Collected data
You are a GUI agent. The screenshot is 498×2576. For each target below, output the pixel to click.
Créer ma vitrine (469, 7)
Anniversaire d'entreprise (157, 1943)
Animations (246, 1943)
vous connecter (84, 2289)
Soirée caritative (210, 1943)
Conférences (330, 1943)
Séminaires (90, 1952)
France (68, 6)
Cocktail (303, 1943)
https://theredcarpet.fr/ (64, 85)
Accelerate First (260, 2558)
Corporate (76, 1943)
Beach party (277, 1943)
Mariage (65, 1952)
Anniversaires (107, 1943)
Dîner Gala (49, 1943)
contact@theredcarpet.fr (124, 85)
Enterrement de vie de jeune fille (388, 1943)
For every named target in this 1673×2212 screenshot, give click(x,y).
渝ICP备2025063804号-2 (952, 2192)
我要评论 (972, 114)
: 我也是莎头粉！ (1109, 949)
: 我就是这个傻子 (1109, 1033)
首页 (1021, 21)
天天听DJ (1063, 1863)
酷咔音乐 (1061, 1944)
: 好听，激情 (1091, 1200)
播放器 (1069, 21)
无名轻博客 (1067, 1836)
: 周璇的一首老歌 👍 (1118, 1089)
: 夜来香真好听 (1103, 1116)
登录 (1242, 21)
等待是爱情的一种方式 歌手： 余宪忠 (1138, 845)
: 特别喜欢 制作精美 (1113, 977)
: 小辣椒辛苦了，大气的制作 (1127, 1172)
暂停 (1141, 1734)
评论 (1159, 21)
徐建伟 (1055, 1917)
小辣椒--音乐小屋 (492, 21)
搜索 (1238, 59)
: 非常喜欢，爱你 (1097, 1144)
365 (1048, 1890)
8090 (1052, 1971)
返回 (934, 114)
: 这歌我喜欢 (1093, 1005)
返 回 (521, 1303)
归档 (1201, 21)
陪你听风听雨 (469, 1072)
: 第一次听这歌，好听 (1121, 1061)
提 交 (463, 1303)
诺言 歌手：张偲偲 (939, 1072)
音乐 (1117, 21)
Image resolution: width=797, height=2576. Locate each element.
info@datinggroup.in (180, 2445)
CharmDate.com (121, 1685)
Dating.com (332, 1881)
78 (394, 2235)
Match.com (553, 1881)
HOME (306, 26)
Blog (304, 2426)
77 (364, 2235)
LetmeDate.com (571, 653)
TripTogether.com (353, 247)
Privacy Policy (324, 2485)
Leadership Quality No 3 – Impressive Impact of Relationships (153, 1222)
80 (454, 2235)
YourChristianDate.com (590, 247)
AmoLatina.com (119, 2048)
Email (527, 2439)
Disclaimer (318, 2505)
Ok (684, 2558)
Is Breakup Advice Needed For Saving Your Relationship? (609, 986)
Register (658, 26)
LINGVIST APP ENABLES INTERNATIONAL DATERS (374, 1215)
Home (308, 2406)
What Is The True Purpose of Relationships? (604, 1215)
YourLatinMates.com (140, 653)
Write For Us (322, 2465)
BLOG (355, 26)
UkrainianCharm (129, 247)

▸ EXERCISE DIRECTIONS:
The records above should be repeated word for word.

▸ EXERCISE OUTPUT:
You are a GUI agent. The screenshot is 498×2576. For each target below, output the pixel to click.
Créer ma vitrine (469, 7)
Anniversaire d'entreprise (157, 1943)
Animations (246, 1943)
vous connecter (84, 2289)
Soirée caritative (210, 1943)
Conférences (330, 1943)
Séminaires (90, 1952)
France (68, 6)
Cocktail (303, 1943)
https://theredcarpet.fr/ (64, 85)
Accelerate First (260, 2558)
Corporate (76, 1943)
Beach party (277, 1943)
Mariage (65, 1952)
Anniversaires (107, 1943)
Dîner Gala (49, 1943)
contact@theredcarpet.fr (124, 85)
Enterrement de vie de jeune fille (388, 1943)
For every named target in this 1673×2212 screenshot, give click(x,y).
渝ICP备2025063804号-2 (952, 2192)
我要评论 (972, 114)
: 我也是莎头粉！ (1109, 949)
: 我就是这个傻子 (1109, 1033)
首页 (1021, 21)
天天听DJ (1063, 1863)
酷咔音乐 (1061, 1944)
: 好听，激情 (1091, 1200)
播放器 (1069, 21)
无名轻博客 (1067, 1836)
: 周璇的一首老歌 👍 (1118, 1089)
: 夜来香真好听 (1103, 1116)
登录 (1242, 21)
等待是爱情的一种方式 歌手： 余宪忠 (1138, 845)
: 特别喜欢 制作精美 (1113, 977)
: 小辣椒辛苦了，大气的制作 (1127, 1172)
暂停 (1141, 1734)
评论 (1159, 21)
徐建伟 (1055, 1917)
小辣椒--音乐小屋 (492, 21)
搜索 (1238, 59)
: 非常喜欢，爱你 (1097, 1144)
365 (1048, 1890)
8090 (1052, 1971)
返回 (934, 114)
: 这歌我喜欢 (1093, 1005)
返 回 (521, 1303)
归档 (1201, 21)
陪你听风听雨 (469, 1072)
: 第一次听这歌，好听 (1121, 1061)
提 交 (463, 1303)
诺言 歌手：张偲偲 (939, 1072)
音乐 (1117, 21)
Image resolution: width=797, height=2576. Locate each element.
info@datinggroup.in (180, 2445)
CharmDate.com (121, 1685)
Dating.com (332, 1881)
78 (394, 2235)
Match.com (553, 1881)
HOME (306, 26)
Blog (304, 2426)
77 (364, 2235)
LetmeDate.com (571, 653)
TripTogether.com (353, 247)
Privacy Policy (324, 2485)
Leadership Quality No 3 – Impressive Impact of Relationships (153, 1222)
80 (454, 2235)
YourChristianDate.com (590, 247)
AmoLatina.com (119, 2048)
Email (527, 2439)
Disclaimer (318, 2505)
Ok (684, 2558)
Is Breakup Advice Needed For Saving Your Relationship? (609, 986)
Register (658, 26)
LINGVIST APP ENABLES INTERNATIONAL DATERS (374, 1215)
Home (308, 2406)
What Is The True Purpose of Relationships? (604, 1215)
YourLatinMates.com (140, 653)
Write For Us (322, 2465)
BLOG (355, 26)
UkrainianCharm (129, 247)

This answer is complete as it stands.